Reproduce the material without any changes, starting with the line that contains "507-951-4038 (158, 798)" and going on through the line that contains "Über uns (42, 1741)", with both of those lines included. Leave the pictures out of your answer.

**Source data**
———

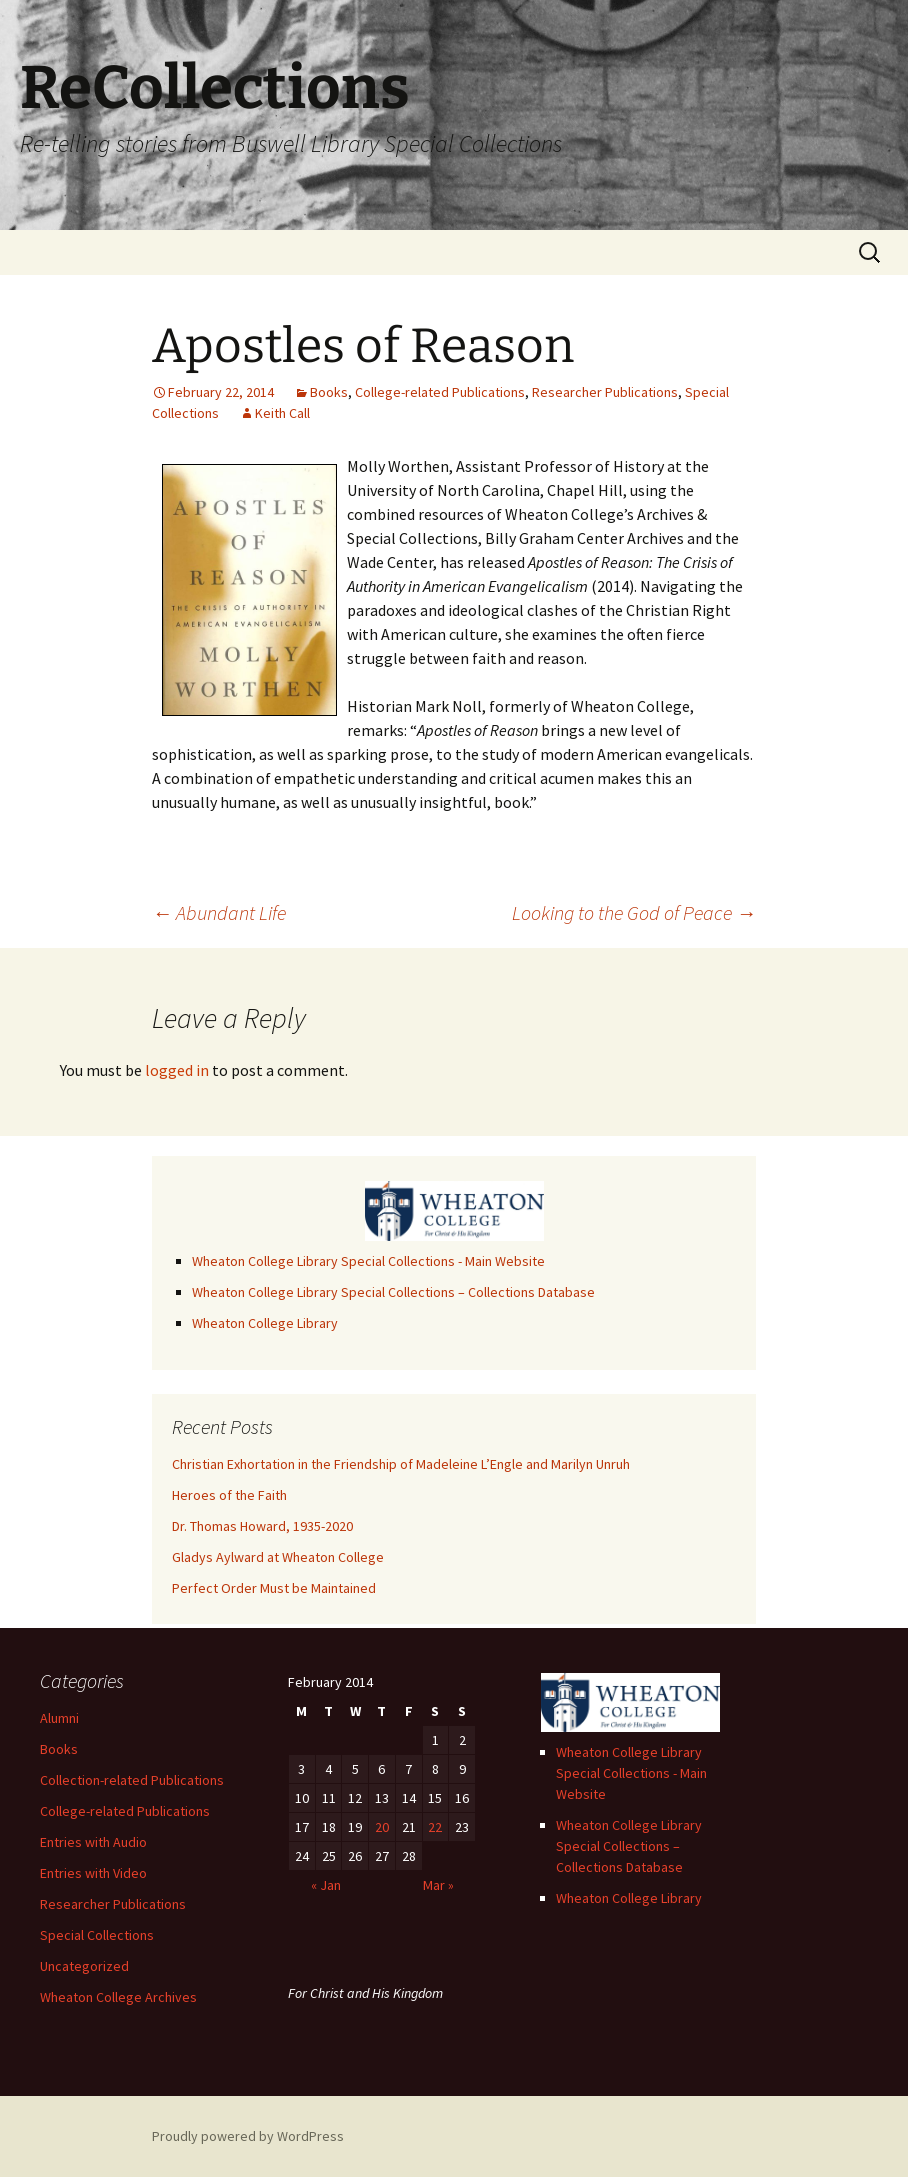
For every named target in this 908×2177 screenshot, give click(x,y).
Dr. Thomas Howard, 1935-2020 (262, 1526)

———

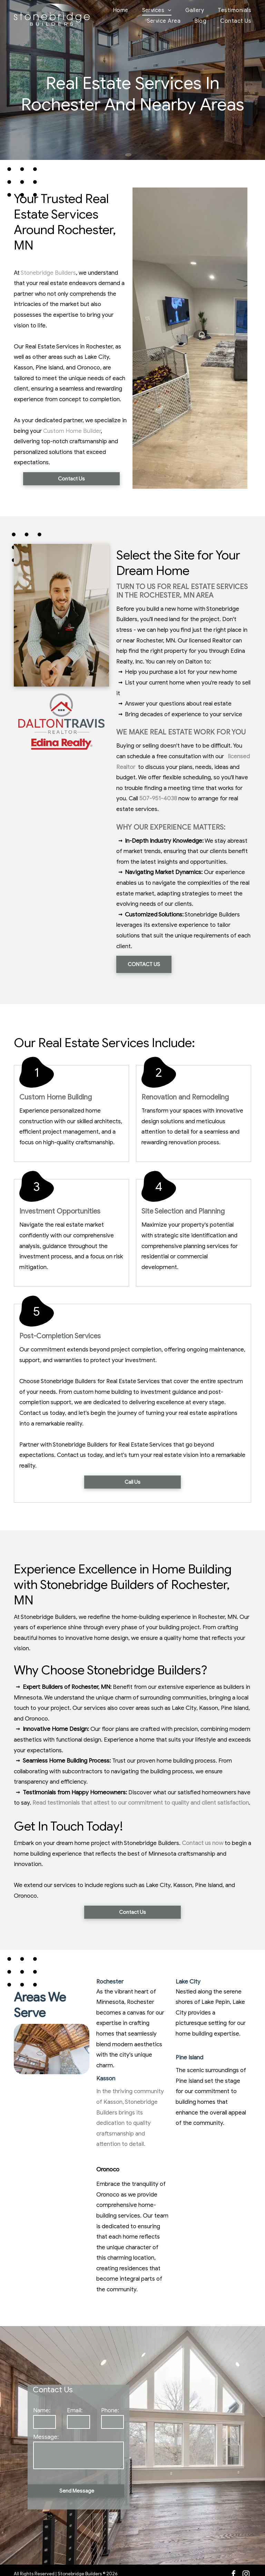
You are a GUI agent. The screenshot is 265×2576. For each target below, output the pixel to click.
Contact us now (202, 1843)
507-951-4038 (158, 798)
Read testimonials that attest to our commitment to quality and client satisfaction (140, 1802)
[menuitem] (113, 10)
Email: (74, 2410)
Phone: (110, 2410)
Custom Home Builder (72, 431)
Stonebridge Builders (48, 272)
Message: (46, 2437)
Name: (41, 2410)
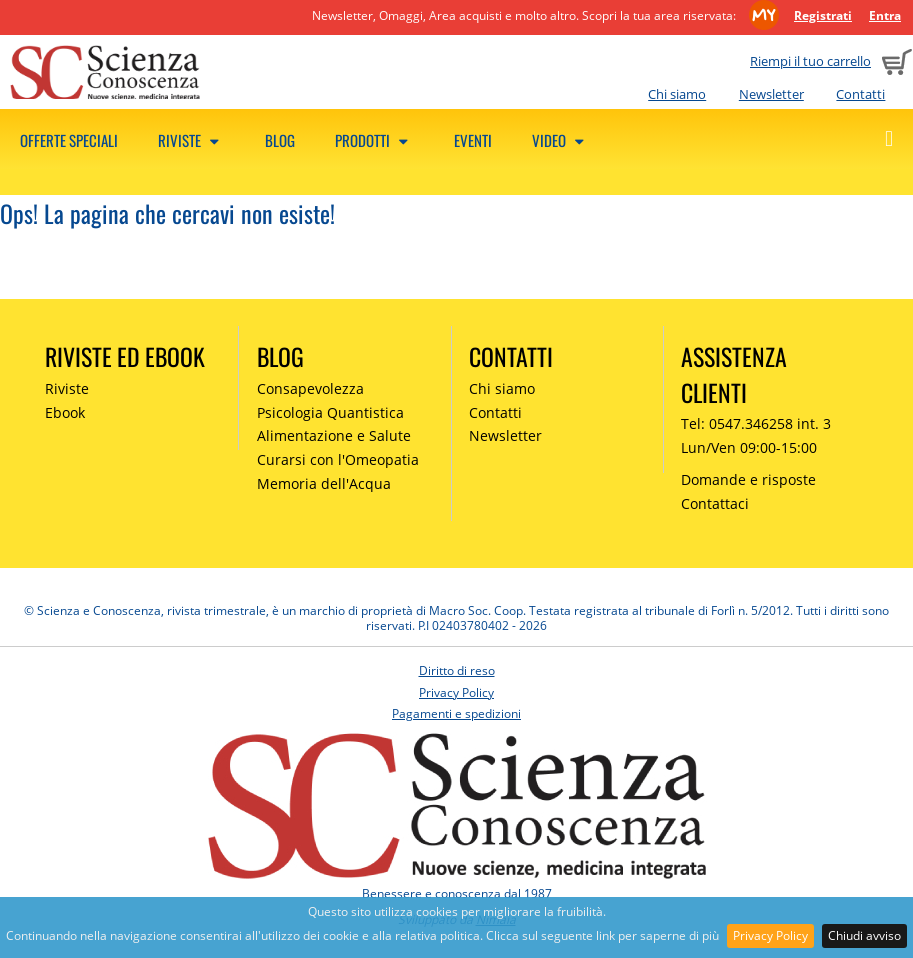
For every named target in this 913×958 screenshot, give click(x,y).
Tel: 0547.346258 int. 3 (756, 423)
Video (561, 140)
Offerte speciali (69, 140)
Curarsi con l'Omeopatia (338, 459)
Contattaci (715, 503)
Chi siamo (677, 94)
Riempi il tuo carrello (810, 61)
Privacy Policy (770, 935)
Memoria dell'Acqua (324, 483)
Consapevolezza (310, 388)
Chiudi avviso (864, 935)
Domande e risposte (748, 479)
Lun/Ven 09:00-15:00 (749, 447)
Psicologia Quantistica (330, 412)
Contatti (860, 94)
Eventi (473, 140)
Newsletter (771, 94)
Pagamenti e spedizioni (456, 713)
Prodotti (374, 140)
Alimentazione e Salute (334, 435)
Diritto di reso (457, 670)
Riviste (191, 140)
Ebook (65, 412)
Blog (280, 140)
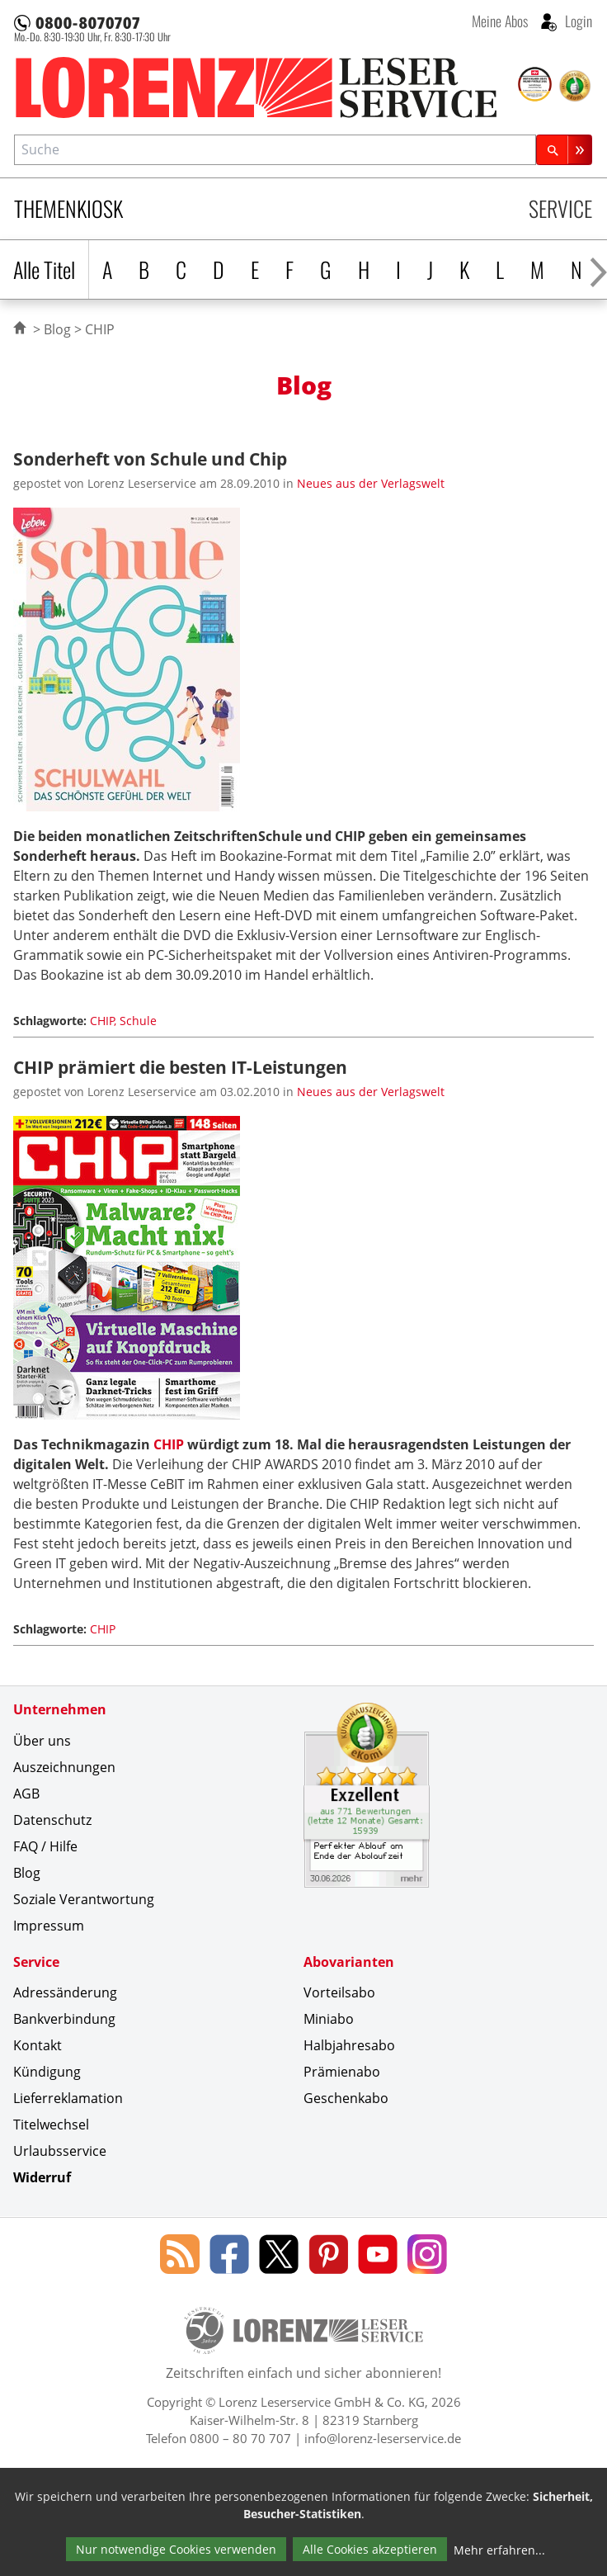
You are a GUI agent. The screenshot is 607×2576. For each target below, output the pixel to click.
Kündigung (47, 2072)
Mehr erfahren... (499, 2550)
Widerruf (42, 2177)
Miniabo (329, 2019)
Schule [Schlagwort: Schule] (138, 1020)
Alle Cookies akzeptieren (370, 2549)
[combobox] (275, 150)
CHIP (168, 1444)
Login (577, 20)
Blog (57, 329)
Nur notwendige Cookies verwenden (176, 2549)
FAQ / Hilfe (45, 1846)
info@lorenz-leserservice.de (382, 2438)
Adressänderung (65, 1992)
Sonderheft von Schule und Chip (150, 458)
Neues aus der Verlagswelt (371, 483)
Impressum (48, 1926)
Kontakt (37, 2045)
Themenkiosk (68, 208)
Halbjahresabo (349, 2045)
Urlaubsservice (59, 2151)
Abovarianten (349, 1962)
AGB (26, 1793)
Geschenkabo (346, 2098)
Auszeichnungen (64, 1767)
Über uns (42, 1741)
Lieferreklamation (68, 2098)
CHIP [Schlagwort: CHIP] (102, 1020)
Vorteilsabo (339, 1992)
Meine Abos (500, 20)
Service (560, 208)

———

**Solved exercise**
507-951-4038 (158, 798)
Read testimonials that attest to our commitment to quality and client satisfaction (140, 1802)
[menuitem] (113, 10)
Email: (74, 2410)
Phone: (110, 2410)
Custom Home Builder (72, 431)
Stonebridge Builders (48, 272)
Message: (46, 2437)
Name: (41, 2410)
For every named target in this 913×958 screenshot, give click(x,y).
Tel: 0547.346258 int. 3 (756, 423)
Video (561, 140)
Offerte speciali (69, 140)
Curarsi con l'Omeopatia (338, 459)
Contattaci (715, 503)
Chi siamo (677, 94)
Riempi il tuo carrello (810, 61)
Privacy Policy (770, 935)
Memoria dell'Acqua (324, 483)
Consapevolezza (310, 388)
Chiudi avviso (864, 935)
Domande e risposte (748, 479)
Lun/Ven 09:00-15:00 (749, 447)
Psicologia Quantistica (330, 412)
Contatti (860, 94)
Eventi (473, 140)
Newsletter (771, 94)
Pagamenti e spedizioni (456, 713)
Prodotti (374, 140)
Alimentazione e Salute (334, 435)
Diritto di reso (457, 670)
Riviste (191, 140)
Ebook (65, 412)
Blog (280, 140)
You are a GUI agent. The screenshot is 607×2576. For each target below, output the pixel to click.
Kündigung (47, 2072)
Mehr erfahren... (499, 2550)
Widerruf (42, 2177)
Miniabo (329, 2019)
Schule [Schlagwort: Schule] (138, 1020)
Alle Cookies akzeptieren (370, 2549)
[combobox] (275, 150)
CHIP (168, 1444)
Login (577, 20)
Blog (57, 329)
Nur notwendige Cookies verwenden (176, 2549)
FAQ / Hilfe (45, 1846)
info@lorenz-leserservice.de (382, 2438)
Adressänderung (65, 1992)
Sonderheft von Schule und Chip (150, 458)
Neues aus der Verlagswelt (371, 483)
Impressum (48, 1926)
Kontakt (37, 2045)
Themenkiosk (68, 208)
Halbjahresabo (349, 2045)
Urlaubsservice (59, 2151)
Abovarianten (349, 1962)
AGB (26, 1793)
Geschenkabo (346, 2098)
Auszeichnungen (64, 1767)
Über uns (42, 1741)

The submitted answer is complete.